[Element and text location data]
◆ ◆ ◆

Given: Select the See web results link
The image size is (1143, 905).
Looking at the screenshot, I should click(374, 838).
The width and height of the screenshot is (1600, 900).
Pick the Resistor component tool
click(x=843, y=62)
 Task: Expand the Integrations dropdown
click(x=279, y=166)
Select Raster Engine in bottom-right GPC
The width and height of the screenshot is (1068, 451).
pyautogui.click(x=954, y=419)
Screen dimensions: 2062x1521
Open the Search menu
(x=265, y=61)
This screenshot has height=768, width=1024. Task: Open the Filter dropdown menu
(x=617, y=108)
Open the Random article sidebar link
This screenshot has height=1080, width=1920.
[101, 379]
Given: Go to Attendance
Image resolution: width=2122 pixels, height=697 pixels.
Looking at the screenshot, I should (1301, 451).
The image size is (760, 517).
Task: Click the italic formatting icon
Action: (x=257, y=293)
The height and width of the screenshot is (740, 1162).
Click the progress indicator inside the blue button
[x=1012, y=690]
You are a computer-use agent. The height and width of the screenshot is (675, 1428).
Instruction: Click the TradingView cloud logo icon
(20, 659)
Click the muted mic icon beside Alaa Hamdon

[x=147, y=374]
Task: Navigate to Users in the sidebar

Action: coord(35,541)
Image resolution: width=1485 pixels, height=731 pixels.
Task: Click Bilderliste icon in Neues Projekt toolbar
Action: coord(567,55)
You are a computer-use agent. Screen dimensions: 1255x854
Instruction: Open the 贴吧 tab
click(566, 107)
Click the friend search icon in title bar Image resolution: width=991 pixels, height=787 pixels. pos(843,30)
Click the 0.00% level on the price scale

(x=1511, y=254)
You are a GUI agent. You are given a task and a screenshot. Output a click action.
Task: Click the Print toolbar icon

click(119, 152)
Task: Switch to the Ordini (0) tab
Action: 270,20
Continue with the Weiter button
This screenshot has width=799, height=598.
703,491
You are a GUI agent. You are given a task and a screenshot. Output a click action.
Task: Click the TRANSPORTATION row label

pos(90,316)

◆ ◆ ◆

__Stated goal__: Please repeat all of the items above word for word, changing nothing.

__Reply to the exercise__:
Given: Select the See web results link
The image size is (1143, 905).
Looking at the screenshot, I should click(374, 838).
The width and height of the screenshot is (1600, 900).
Pick the Resistor component tool
click(x=843, y=62)
 Task: Expand the Integrations dropdown
click(x=279, y=166)
Select Raster Engine in bottom-right GPC
The width and height of the screenshot is (1068, 451).
pyautogui.click(x=954, y=419)
Screen dimensions: 2062x1521
Open the Search menu
(x=265, y=61)
This screenshot has height=768, width=1024. Task: Open the Filter dropdown menu
(x=617, y=108)
Open the Random article sidebar link
This screenshot has height=1080, width=1920.
[101, 379]
Given: Go to Attendance
Image resolution: width=2122 pixels, height=697 pixels.
Looking at the screenshot, I should (1301, 451).
The image size is (760, 517).
Task: Click the italic formatting icon
Action: (x=257, y=293)
The height and width of the screenshot is (740, 1162).
Click the progress indicator inside the blue button
[x=1012, y=690]
You are a computer-use agent. The height and width of the screenshot is (675, 1428).
Instruction: Click the TradingView cloud logo icon
(20, 659)
Click the muted mic icon beside Alaa Hamdon

[x=147, y=374]
Task: Navigate to Users in the sidebar

Action: coord(35,541)
Image resolution: width=1485 pixels, height=731 pixels.
Task: Click Bilderliste icon in Neues Projekt toolbar
Action: coord(567,55)
You are a computer-use agent. Screen dimensions: 1255x854
Instruction: Open the 贴吧 tab
click(566, 107)
Click the friend search icon in title bar Image resolution: width=991 pixels, height=787 pixels. pos(843,30)
Click the 0.00% level on the price scale

(x=1511, y=254)
You are a GUI agent. You are given a task and a screenshot. Output a click action.
Task: Click the Print toolbar icon

click(119, 152)
Task: Switch to the Ordini (0) tab
Action: 270,20
Continue with the Weiter button
This screenshot has width=799, height=598.
703,491
You are a GUI agent. You are given a task and a screenshot. Output a click action.
Task: Click the TRANSPORTATION row label

pos(90,316)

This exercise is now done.